Crossing Over: An Intellectual and Spiritual Journey from Islam to Christianity

By Nabeel Qureshi - Posted at Answering-Islam.org:



". . . and the truth will set you free."

Dear Seeker,

I thank God Almighty for your devotion to the truth and your desire to lay aside personal comfort for His sake, for He is Truth. Your struggle to get closer to the truth—and thereby closer to God—will be rewarded due to your sincerity and purity of heart. It is for you that I write my testimony.

I myself have always been dedicated to finding the truth, and many extraordinary events have transpired which led me there. I am certain that the miraculous occurrences in my life have all been due to that pure dedication which is readily available to all of us, and not in any way due to skill or accomplishment of my own. Praise be to God, for I asked, and He gave. I sought, and He helped me find. I knocked on the door of truth, and He opened it for me.

My name is Nabeel. Born as a U.S. Citizen in California, I was raised by devout Muslim parents. My mother and father are immigrants from Pakistan and among the most dedicated Muslims I have ever known. My father was an officer in the U.S. Navy, and because of his career I have lived up and down the Atlantic Coast in the United States, as well as in the U.K.

My mother taught me Urdu and Arabic before I learned English at the age of four. By age five I had read the entire Qur’an in Arabic and had already memorized many chapters. From that time on, my life as a Muslim was used as a model for all the children in the local Islamic communities. Every morning, as soon as my eyes opened, I recited the prayer that was to be read upon waking, thanking Allah for saving me from the death of sleep and for giving me another day to live. I would then proceed to my morning recitation of the Qur’an, following this with the first of the five daily prayers (salaat). Interspersed were many smaller prayers, such as the prayer recited during ceremonial washing (wudhu), the prayers before reciting the Qur’an, the prayers before the morning salaat (fajr), and the prayers immediately after fajr. Then would come the prayers before eating and after eating. Then there were the prayers upon leaving the home and while walking to the bus stop. Soon afterwards I would find myself sitting in class, reciting prayers which ask Allah to give me knowledge and help me learn . . . etc. All of this by 7:30 a.m. But the prayers did not stop there; a devout Muslim’s day is full of the remembrance of God through traditional Islamic methods.

Suffice it to say, my youth was not lost in complacency and disillusionment with religion. I loved Islam with all my heart. The reason for this was not only that Islam was the religion of my parents (though this was surely a factor), but for two other reasons. First, as I had learned it, Islam was a very peaceful religion[1] that taught me to worship God Almighty, and because of this, my family’s devoted practice was not in vain: we were the happiest and most tightly-knit family that I (and many of my friends) had ever seen. Second, I had learned to defend Islam using reason and evidence. My parents taught me never to believe anything blindly, and as such they provided me with an apologetic stance on Islam (i.e. one that focuses on reason and evidence as a defense of the faith).

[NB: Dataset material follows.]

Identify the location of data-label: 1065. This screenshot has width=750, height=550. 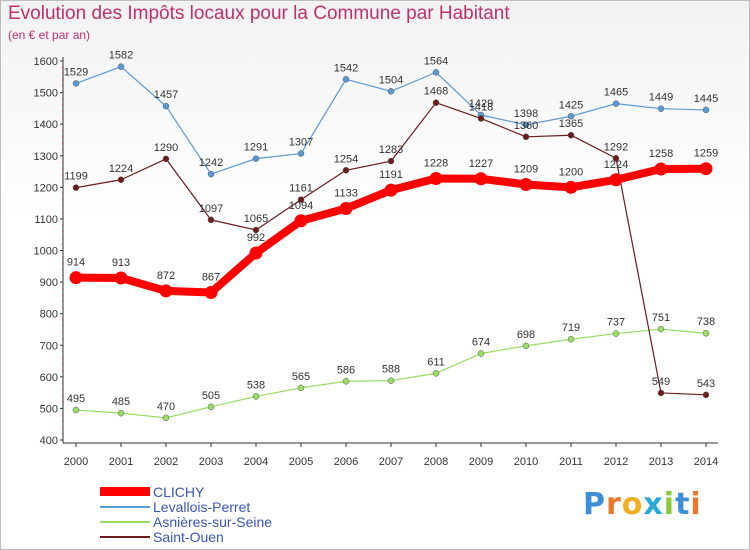
(256, 219).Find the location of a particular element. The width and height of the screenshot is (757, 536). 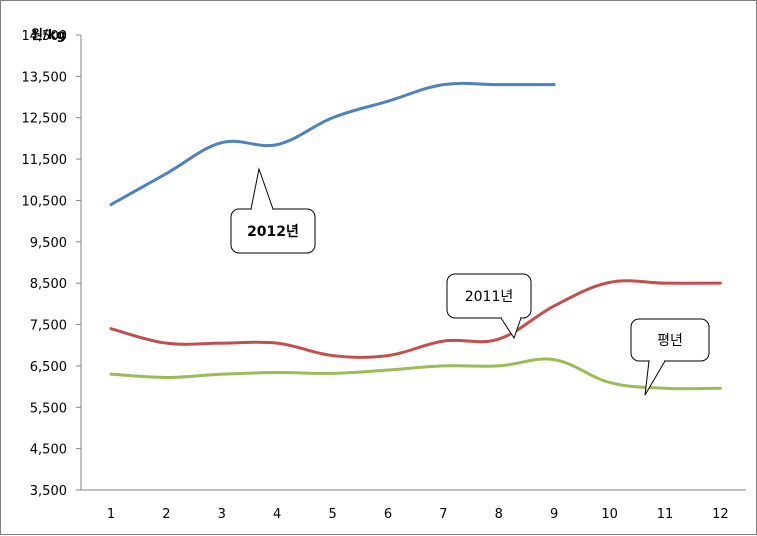

y-tick-label: 10,500 is located at coordinates (45, 202).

Being naturally inquisitive, I greatly appreciated this approach to religion.

Islam was not just my religion, it was the whole structure of my life. Born into and raised in Islam, it was my heart’s blood. Laying the foundation for how a youth should live, Islam was the framework and the blueprint of my life. Edified by apologetics, I challenged its opponents and called everyone else to it. It was here, standing atop the minaret of Islamic life, that Christ called out to me.